§ TASK:
Nothing in the data may be altered; copy it all exactly.

Saved entries
§ §

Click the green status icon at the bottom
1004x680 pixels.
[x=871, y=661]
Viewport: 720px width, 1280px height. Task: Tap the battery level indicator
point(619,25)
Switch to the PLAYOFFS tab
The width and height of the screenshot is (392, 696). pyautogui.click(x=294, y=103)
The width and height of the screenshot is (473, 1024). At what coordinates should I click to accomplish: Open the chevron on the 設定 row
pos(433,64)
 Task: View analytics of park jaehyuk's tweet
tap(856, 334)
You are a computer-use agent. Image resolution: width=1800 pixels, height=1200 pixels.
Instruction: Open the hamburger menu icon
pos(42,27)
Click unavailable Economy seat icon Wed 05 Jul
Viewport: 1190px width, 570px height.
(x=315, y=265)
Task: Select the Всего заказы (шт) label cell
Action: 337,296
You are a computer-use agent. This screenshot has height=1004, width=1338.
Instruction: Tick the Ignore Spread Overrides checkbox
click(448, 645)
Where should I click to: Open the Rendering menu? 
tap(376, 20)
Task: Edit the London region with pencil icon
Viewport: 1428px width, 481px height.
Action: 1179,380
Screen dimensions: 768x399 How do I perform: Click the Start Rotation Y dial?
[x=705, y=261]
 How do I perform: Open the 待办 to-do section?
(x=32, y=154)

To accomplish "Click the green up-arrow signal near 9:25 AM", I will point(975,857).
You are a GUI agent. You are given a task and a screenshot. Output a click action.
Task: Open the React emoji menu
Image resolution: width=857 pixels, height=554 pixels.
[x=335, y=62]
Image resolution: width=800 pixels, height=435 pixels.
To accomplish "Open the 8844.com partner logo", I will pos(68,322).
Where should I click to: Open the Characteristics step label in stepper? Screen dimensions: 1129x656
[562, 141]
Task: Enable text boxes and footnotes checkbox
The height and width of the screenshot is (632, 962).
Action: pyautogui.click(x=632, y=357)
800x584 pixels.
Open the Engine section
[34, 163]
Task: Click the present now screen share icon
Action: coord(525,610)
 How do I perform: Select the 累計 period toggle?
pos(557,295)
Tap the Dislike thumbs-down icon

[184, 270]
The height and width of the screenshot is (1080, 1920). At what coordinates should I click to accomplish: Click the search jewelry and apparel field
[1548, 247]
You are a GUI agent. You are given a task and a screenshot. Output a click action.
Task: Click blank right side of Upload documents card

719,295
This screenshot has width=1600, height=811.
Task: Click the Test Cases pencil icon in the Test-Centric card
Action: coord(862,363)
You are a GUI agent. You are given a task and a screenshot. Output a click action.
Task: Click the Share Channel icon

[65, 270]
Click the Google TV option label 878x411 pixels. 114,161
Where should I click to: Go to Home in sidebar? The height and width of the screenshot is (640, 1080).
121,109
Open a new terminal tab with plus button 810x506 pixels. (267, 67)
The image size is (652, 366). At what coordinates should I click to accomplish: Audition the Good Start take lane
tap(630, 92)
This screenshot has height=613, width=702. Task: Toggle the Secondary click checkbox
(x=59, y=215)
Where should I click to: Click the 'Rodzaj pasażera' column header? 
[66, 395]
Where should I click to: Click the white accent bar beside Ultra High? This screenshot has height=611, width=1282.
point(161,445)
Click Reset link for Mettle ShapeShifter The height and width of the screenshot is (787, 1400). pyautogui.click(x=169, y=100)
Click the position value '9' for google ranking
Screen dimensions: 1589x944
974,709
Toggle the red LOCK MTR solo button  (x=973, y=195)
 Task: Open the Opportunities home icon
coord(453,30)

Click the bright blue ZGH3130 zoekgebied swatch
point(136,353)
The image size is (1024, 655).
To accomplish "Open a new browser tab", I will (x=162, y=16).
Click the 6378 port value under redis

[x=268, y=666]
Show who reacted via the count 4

§ §

§ EXPECTED OUTPUT:
Click the green status icon at the bottom
1004x680 pixels.
[x=871, y=661]
Viewport: 720px width, 1280px height. Task: Tap the battery level indicator
point(619,25)
Switch to the PLAYOFFS tab
The width and height of the screenshot is (392, 696). pyautogui.click(x=294, y=103)
The width and height of the screenshot is (473, 1024). At what coordinates should I click to accomplish: Open the chevron on the 設定 row
pos(433,64)
 Task: View analytics of park jaehyuk's tweet
tap(856, 334)
You are a computer-use agent. Image resolution: width=1800 pixels, height=1200 pixels.
Instruction: Open the hamburger menu icon
pos(42,27)
Click unavailable Economy seat icon Wed 05 Jul
Viewport: 1190px width, 570px height.
(x=315, y=265)
Task: Select the Всего заказы (шт) label cell
Action: 337,296
You are a computer-use agent. This screenshot has height=1004, width=1338.
Instruction: Tick the Ignore Spread Overrides checkbox
click(448, 645)
Where should I click to: Open the Rendering menu? 
tap(376, 20)
Task: Edit the London region with pencil icon
Viewport: 1428px width, 481px height.
Action: 1179,380
Screen dimensions: 768x399 How do I perform: Click the Start Rotation Y dial?
[x=705, y=261]
 How do I perform: Open the 待办 to-do section?
(x=32, y=154)

To accomplish "Click the green up-arrow signal near 9:25 AM", I will point(975,857).
You are a GUI agent. You are given a task and a screenshot. Output a click action.
Task: Open the React emoji menu
Image resolution: width=857 pixels, height=554 pixels.
[x=335, y=62]
Image resolution: width=800 pixels, height=435 pixels.
To accomplish "Open the 8844.com partner logo", I will pos(68,322).
Where should I click to: Open the Characteristics step label in stepper? Screen dimensions: 1129x656
[562, 141]
Task: Enable text boxes and footnotes checkbox
The height and width of the screenshot is (632, 962).
Action: pyautogui.click(x=632, y=357)
800x584 pixels.
Open the Engine section
[34, 163]
Task: Click the present now screen share icon
Action: coord(525,610)
 How do I perform: Select the 累計 period toggle?
pos(557,295)
Tap the Dislike thumbs-down icon

[184, 270]
The height and width of the screenshot is (1080, 1920). At what coordinates should I click to accomplish: Click the search jewelry and apparel field
[1548, 247]
You are a GUI agent. You are given a task and a screenshot. Output a click action.
Task: Click blank right side of Upload documents card

719,295
This screenshot has width=1600, height=811.
Task: Click the Test Cases pencil icon in the Test-Centric card
Action: coord(862,363)
You are a GUI agent. You are given a task and a screenshot. Output a click action.
Task: Click the Share Channel icon

[65, 270]
Click the Google TV option label 878x411 pixels. 114,161
Where should I click to: Go to Home in sidebar? The height and width of the screenshot is (640, 1080).
121,109
Open a new terminal tab with plus button 810x506 pixels. (267, 67)
The image size is (652, 366). At what coordinates should I click to accomplish: Audition the Good Start take lane
tap(630, 92)
This screenshot has height=613, width=702. Task: Toggle the Secondary click checkbox
(x=59, y=215)
Where should I click to: Click the 'Rodzaj pasażera' column header? 
[66, 395]
Where should I click to: Click the white accent bar beside Ultra High? This screenshot has height=611, width=1282.
point(161,445)
Click Reset link for Mettle ShapeShifter The height and width of the screenshot is (787, 1400). pyautogui.click(x=169, y=100)
Click the position value '9' for google ranking
Screen dimensions: 1589x944
974,709
Toggle the red LOCK MTR solo button  (x=973, y=195)
 Task: Open the Opportunities home icon
coord(453,30)

Click the bright blue ZGH3130 zoekgebied swatch
point(136,353)
The image size is (1024, 655).
To accomplish "Open a new browser tab", I will (x=162, y=16).
Click the 6378 port value under redis

[x=268, y=666]
Show who reacted via the count 4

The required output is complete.